Idealmente, cuando aumenta la demanda de un producto, sigue una mayor oferta. El aumento de la oferta generalmente significa que los clientes tienen más opciones y, gracias a una mayor competencia, los precios bajan. Pero con la carne sostenible, estos aspectos económicos se complican por la forma en que está configurada actualmente la industria. Por un lado, los granjeros y proveedores que crían animales de forma sostenible tienden a utilizar instalaciones de procesamiento más pequeñas para sacrificar y envasar la carne. Pero gracias a la consolidación masiva en la industria cárnica, las normas de seguridad y calidad del USDA se han estandarizado para las instalaciones, independientemente de su tamaño. Como resultado, a los pequeños procesadores que operan con márgenes muy ajustados les resulta difícil mantenerse abiertos, y los enormes costos de cumplir con los estándares dificultan la puesta en marcha de nuevas instalaciones, lo que genera cuellos de botella en la cadena de suministro.
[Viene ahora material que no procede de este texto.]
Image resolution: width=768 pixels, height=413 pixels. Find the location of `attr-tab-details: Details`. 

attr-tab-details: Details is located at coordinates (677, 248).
El precio también es un desafío, ya que los consumidores esperan que la carne sea barata. “En los últimos 50 años, una cosa que las empresas cárnicas han hecho muy bien es producir carne barata, y eso es lo que busca el consumidor estadounidense”, dice Salguero. Los subsidios gubernamentales, estimados en $38 mil millones al año en dólares de los contribuyentes, han ayudado a la industria cárnica convencional a mantener los precios bajos, así como a depender de mano de obra inmigrante más barata y de la cruel pero hipereficiente crianza y matanza de animales. “Ocurrió a expensas de los animales, el medio ambiente, el granjero: todos fueron castigados mientras el consumidor estadounidense obtenía carne barata. Pero no creemos que podamos decir simplemente ‘Oye, compra esto, es mucho más caro. Tenemos que ser competitivos”.

Criar y procesar carne sostenible es más costoso y requiere más mano de obra que la carne convencional, por lo que es probable que los precios siempre sean al menos un poco más altos sin cambios sistémicos mayores. Pero, mientras tanto, Wolf cree que resaltar las razones de salud de la carne sostenible es un enfoque para ganarse a los consumidores, así como para alentar un cambio gradual en lugar de un enfoque de todo o nada. “Realmente tenemos que trabajar para una mejor carne. Pero al mismo tiempo, todavía no podemos hacer perfecta la antítesis de lo suficientemente bueno”, dice Wolf. “La gente a menudo dirá que es carne de animales alimentados con pasto o nada, pero es realmente perjudicial para las personas de bajos ingresos”, y tal vez una vara demasiado alta para todos.

Para la mayoría de nosotros, podemos pensar en incorporar carne sostenible de la misma manera que lo hacemos con los productos orgánicos. Así como no renunciaría a las verduras porque no siempre puede comprarlas orgánicas o pagarlas, puede comprar carne sostenible cuando esté disponible y buscar formas de hacerla más conveniente y asequible, como un servicio de suscripción.

Es poco probable que el amor de Estados Unidos por la carne (o productos similares a la carne) cambie en el corto plazo. Pero con un poco de suerte, y el arduo trabajo de estas marcas de carne perdurables, nuestra relación con la carne podría comenzar a mejorar.